--- START ---
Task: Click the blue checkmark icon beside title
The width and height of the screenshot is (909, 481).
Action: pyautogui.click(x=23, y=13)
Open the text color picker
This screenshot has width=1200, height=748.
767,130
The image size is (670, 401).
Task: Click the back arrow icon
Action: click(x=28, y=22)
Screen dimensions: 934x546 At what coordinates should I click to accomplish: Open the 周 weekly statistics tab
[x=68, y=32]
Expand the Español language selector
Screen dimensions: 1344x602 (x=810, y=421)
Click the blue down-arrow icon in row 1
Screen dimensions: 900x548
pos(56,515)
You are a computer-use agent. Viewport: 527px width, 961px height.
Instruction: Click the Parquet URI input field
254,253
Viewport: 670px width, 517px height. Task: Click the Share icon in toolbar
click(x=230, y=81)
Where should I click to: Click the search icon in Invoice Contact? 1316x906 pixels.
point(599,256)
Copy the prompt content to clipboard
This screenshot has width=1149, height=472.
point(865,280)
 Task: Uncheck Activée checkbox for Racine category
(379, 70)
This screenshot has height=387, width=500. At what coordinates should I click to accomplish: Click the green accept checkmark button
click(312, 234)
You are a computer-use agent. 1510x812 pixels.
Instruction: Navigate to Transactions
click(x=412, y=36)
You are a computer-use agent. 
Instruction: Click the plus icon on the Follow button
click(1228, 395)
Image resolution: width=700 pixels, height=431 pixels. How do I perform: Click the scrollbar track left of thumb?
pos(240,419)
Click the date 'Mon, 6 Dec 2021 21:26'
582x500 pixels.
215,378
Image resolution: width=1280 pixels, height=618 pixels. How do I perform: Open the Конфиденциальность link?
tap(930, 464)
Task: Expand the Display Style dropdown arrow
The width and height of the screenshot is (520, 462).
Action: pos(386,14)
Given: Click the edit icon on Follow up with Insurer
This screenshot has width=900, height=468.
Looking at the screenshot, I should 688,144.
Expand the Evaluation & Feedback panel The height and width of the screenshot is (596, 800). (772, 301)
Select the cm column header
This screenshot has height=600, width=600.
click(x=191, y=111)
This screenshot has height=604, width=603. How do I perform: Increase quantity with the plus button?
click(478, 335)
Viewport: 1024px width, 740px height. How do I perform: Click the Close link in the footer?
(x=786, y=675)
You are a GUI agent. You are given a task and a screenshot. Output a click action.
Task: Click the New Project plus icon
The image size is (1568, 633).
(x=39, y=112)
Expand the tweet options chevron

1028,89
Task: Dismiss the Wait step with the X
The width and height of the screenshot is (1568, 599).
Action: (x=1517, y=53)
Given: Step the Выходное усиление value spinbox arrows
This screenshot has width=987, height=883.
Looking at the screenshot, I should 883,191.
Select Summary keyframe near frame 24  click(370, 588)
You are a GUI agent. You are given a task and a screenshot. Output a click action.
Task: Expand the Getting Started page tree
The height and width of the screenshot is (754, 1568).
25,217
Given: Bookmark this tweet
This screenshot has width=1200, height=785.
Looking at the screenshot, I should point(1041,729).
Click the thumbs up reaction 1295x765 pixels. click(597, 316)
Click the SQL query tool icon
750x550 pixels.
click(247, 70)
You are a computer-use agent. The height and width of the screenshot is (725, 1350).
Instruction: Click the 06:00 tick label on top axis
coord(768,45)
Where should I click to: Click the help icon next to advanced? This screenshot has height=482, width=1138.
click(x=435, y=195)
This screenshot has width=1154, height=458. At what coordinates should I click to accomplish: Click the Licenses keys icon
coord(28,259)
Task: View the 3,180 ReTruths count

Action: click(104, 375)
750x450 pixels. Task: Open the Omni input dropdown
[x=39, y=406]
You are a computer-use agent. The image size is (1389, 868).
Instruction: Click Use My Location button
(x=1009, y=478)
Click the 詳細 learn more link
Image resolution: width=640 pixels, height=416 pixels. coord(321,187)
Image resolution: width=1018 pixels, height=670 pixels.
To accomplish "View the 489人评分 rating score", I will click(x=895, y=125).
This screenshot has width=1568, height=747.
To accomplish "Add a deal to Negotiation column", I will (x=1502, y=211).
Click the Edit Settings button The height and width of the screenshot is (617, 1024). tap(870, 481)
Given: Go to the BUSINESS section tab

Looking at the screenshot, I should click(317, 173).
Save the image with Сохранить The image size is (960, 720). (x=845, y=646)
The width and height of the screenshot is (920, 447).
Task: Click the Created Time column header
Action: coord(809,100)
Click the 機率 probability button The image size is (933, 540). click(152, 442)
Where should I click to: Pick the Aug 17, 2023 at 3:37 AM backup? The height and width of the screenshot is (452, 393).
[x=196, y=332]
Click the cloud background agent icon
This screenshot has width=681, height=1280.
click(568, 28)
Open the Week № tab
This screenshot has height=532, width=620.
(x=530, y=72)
--- END ---
Please retype the whole of the material above exactly.

Task: Click the blue checkmark icon beside title
The width and height of the screenshot is (909, 481).
Action: pyautogui.click(x=23, y=13)
Open the text color picker
This screenshot has width=1200, height=748.
767,130
The image size is (670, 401).
Task: Click the back arrow icon
Action: click(x=28, y=22)
Screen dimensions: 934x546 At what coordinates should I click to accomplish: Open the 周 weekly statistics tab
[x=68, y=32]
Expand the Español language selector
Screen dimensions: 1344x602 (x=810, y=421)
Click the blue down-arrow icon in row 1
Screen dimensions: 900x548
pos(56,515)
You are a computer-use agent. Viewport: 527px width, 961px height.
Instruction: Click the Parquet URI input field
254,253
Viewport: 670px width, 517px height. Task: Click the Share icon in toolbar
click(x=230, y=81)
Where should I click to: Click the search icon in Invoice Contact? 1316x906 pixels.
point(599,256)
Copy the prompt content to clipboard
This screenshot has width=1149, height=472.
point(865,280)
 Task: Uncheck Activée checkbox for Racine category
(379, 70)
This screenshot has height=387, width=500. At what coordinates should I click to accomplish: Click the green accept checkmark button
click(312, 234)
You are a computer-use agent. 1510x812 pixels.
Instruction: Navigate to Transactions
click(x=412, y=36)
You are a computer-use agent. 
Instruction: Click the plus icon on the Follow button
click(1228, 395)
Image resolution: width=700 pixels, height=431 pixels. How do I perform: Click the scrollbar track left of thumb?
pos(240,419)
Click the date 'Mon, 6 Dec 2021 21:26'
582x500 pixels.
215,378
Image resolution: width=1280 pixels, height=618 pixels. How do I perform: Open the Конфиденциальность link?
tap(930, 464)
Task: Expand the Display Style dropdown arrow
The width and height of the screenshot is (520, 462).
Action: pos(386,14)
Given: Click the edit icon on Follow up with Insurer
This screenshot has width=900, height=468.
Looking at the screenshot, I should 688,144.
Expand the Evaluation & Feedback panel The height and width of the screenshot is (596, 800). (772, 301)
Select the cm column header
This screenshot has height=600, width=600.
click(x=191, y=111)
This screenshot has height=604, width=603. How do I perform: Increase quantity with the plus button?
click(478, 335)
Viewport: 1024px width, 740px height. How do I perform: Click the Close link in the footer?
(x=786, y=675)
You are a GUI agent. You are given a task and a screenshot. Output a click action.
Task: Click the New Project plus icon
The image size is (1568, 633).
(x=39, y=112)
Expand the tweet options chevron

1028,89
Task: Dismiss the Wait step with the X
The width and height of the screenshot is (1568, 599).
Action: (x=1517, y=53)
Given: Step the Выходное усиление value spinbox arrows
This screenshot has width=987, height=883.
Looking at the screenshot, I should 883,191.
Select Summary keyframe near frame 24  click(370, 588)
You are a GUI agent. You are given a task and a screenshot. Output a click action.
Task: Expand the Getting Started page tree
The height and width of the screenshot is (754, 1568).
25,217
Given: Bookmark this tweet
This screenshot has width=1200, height=785.
Looking at the screenshot, I should point(1041,729).
Click the thumbs up reaction 1295x765 pixels. click(597, 316)
Click the SQL query tool icon
750x550 pixels.
click(247, 70)
You are a computer-use agent. The height and width of the screenshot is (725, 1350).
Instruction: Click the 06:00 tick label on top axis
coord(768,45)
Where should I click to: Click the help icon next to advanced? This screenshot has height=482, width=1138.
click(x=435, y=195)
This screenshot has width=1154, height=458. At what coordinates should I click to accomplish: Click the Licenses keys icon
coord(28,259)
Task: View the 3,180 ReTruths count

Action: click(104, 375)
750x450 pixels. Task: Open the Omni input dropdown
[x=39, y=406]
You are a computer-use agent. The image size is (1389, 868).
Instruction: Click Use My Location button
(x=1009, y=478)
Click the 詳細 learn more link
Image resolution: width=640 pixels, height=416 pixels. coord(321,187)
Image resolution: width=1018 pixels, height=670 pixels.
To accomplish "View the 489人评分 rating score", I will click(x=895, y=125).
This screenshot has width=1568, height=747.
To accomplish "Add a deal to Negotiation column", I will (x=1502, y=211).
Click the Edit Settings button The height and width of the screenshot is (617, 1024). tap(870, 481)
Given: Go to the BUSINESS section tab

Looking at the screenshot, I should click(317, 173).
Save the image with Сохранить The image size is (960, 720). (x=845, y=646)
The width and height of the screenshot is (920, 447).
Task: Click the Created Time column header
Action: coord(809,100)
Click the 機率 probability button The image size is (933, 540). click(152, 442)
Where should I click to: Pick the Aug 17, 2023 at 3:37 AM backup? The height and width of the screenshot is (452, 393).
[x=196, y=332]
Click the cloud background agent icon
This screenshot has width=681, height=1280.
click(568, 28)
Open the Week № tab
This screenshot has height=532, width=620.
(x=530, y=72)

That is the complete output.